1960 ging meine Mutter zur Jobsuche in den Westen, genauer gesagt nach Westberlin. Was jedoch keiner ahnen konnte, es sollte für sie kein Zurück mehr geben. Obwohl nach Ulbricht - niemand vorhatte eine Mauer zu errichten -, war sie im August 1961 hoch und lang genug, um ein 72- Millionen-Volk zu trennen. Der Eiserne Vorhang war nun zu und meine Mutter hinterließ zwei Kinder mit all ihren Verwanden in der Obhut des Sozialismus. Ein neues Leben im reichen Kapitalismus, in dem das Wirtschaftswunder schon tobte, sollte entstehen. Und so erblickte ich fünf Jahre später, als Westdeutscher das Leben. Zufall oder nicht, mein Leben sollte später häufiger, Grenzerfahrungen machen. Nur hatte ich nicht immer das Glück auf der richtigen Seite einer »Mauer« zu stehen.
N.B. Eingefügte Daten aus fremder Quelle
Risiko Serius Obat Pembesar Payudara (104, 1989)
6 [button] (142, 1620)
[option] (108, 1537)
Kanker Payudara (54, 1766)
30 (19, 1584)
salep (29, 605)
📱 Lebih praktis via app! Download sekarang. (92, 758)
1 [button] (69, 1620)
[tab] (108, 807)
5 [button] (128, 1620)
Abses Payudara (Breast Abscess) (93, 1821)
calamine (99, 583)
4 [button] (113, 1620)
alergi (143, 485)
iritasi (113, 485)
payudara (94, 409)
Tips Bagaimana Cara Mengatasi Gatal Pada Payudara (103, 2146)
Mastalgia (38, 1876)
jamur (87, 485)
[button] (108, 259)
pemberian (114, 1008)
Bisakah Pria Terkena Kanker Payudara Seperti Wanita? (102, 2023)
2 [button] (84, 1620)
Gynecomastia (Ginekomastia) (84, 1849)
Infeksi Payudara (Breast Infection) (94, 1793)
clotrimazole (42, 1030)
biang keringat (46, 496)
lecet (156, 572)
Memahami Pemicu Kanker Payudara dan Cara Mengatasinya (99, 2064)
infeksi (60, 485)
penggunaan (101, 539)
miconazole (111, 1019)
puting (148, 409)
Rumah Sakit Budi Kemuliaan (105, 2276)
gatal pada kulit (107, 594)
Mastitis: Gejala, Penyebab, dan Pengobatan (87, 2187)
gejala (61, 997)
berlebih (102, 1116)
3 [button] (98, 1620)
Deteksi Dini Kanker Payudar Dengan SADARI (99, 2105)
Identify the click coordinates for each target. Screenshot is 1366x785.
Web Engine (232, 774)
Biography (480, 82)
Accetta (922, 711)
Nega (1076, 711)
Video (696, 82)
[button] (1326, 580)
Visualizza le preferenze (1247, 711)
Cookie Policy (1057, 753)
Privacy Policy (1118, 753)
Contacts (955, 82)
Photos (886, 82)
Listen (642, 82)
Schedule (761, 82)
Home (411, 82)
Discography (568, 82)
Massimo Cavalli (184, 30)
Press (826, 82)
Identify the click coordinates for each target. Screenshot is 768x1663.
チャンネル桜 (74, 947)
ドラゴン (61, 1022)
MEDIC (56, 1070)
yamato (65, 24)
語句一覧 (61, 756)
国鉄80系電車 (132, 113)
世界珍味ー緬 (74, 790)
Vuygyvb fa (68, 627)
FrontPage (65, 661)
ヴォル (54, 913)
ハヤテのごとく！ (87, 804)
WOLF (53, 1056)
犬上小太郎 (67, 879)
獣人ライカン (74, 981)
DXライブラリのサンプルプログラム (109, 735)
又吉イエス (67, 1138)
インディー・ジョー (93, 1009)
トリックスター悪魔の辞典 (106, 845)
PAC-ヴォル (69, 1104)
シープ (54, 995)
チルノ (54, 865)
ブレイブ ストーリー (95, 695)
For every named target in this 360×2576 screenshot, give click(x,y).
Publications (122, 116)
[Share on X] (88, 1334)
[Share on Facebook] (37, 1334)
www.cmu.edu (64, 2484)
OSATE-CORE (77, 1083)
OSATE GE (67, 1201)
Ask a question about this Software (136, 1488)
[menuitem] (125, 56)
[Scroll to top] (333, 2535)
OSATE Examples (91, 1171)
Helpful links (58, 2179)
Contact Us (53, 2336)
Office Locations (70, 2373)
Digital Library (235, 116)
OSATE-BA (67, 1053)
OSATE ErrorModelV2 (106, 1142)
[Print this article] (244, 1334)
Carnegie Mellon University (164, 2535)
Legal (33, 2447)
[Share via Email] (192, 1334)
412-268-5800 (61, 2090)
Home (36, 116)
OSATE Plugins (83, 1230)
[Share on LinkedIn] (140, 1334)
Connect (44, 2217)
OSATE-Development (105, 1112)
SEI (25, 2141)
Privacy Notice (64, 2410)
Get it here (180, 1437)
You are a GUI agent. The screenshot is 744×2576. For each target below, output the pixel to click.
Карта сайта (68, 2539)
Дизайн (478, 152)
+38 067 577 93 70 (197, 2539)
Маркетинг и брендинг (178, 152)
In jungen Jahren hingegen, war es für mich immer ein Abenteuer meine ostdeutschen Verwandten zu besuchen. Als ich zwischen vier bis sechs Jahre alt war, war ich mindestens zweimal im Jahr in der Ostzone, so nannte man früher die DDR auch. Das war immer sehr aufregend für mich. So wie ich es mit Kinderaugen sah, war es gut, dass ich im Westen aufwachsen durfte. Es war alles so schmutzig und es gab nicht viel. Es war überhaupt alles anders bei meinen Verwandten, meinen Geschwistern, Tanten und Onkels, aber alle waren immer super freundlich zu mir.
Ich war etwas Besonderes in ihren Augen, da ich aus dem Westen kam. Und so stand ich damals schon im Rampenlicht, genoss die Party zu Vita oder Stern Cola und ab und zu durfte ich auch mal am Rotkäppchen-Sekt oder ihrem selbstgemachten Eierlikör nippen, den sich die Erwachsenen teilten. Ich hatte ja in dem Alter noch keine Ahnung was DDR und BRD bedeutete. Nur dass die Fahrt lange dauern würde, man eine Grenze überqueren musste mit düsteren Volkspolizisten und meine Mutter mir immer einbläute nicht zu lachen, obgleich die Grenzpolizei ein Lächeln bitter nötig gehabt hätten. In späteren Jahren schenkte ich Ihnen ein Lächeln, zum einen um meine Schmuggelabsichten zu kaschieren und zum anderen aus Erleichterung, wenn alles danach gut ging und ich wieder gen Westen fahren durfte.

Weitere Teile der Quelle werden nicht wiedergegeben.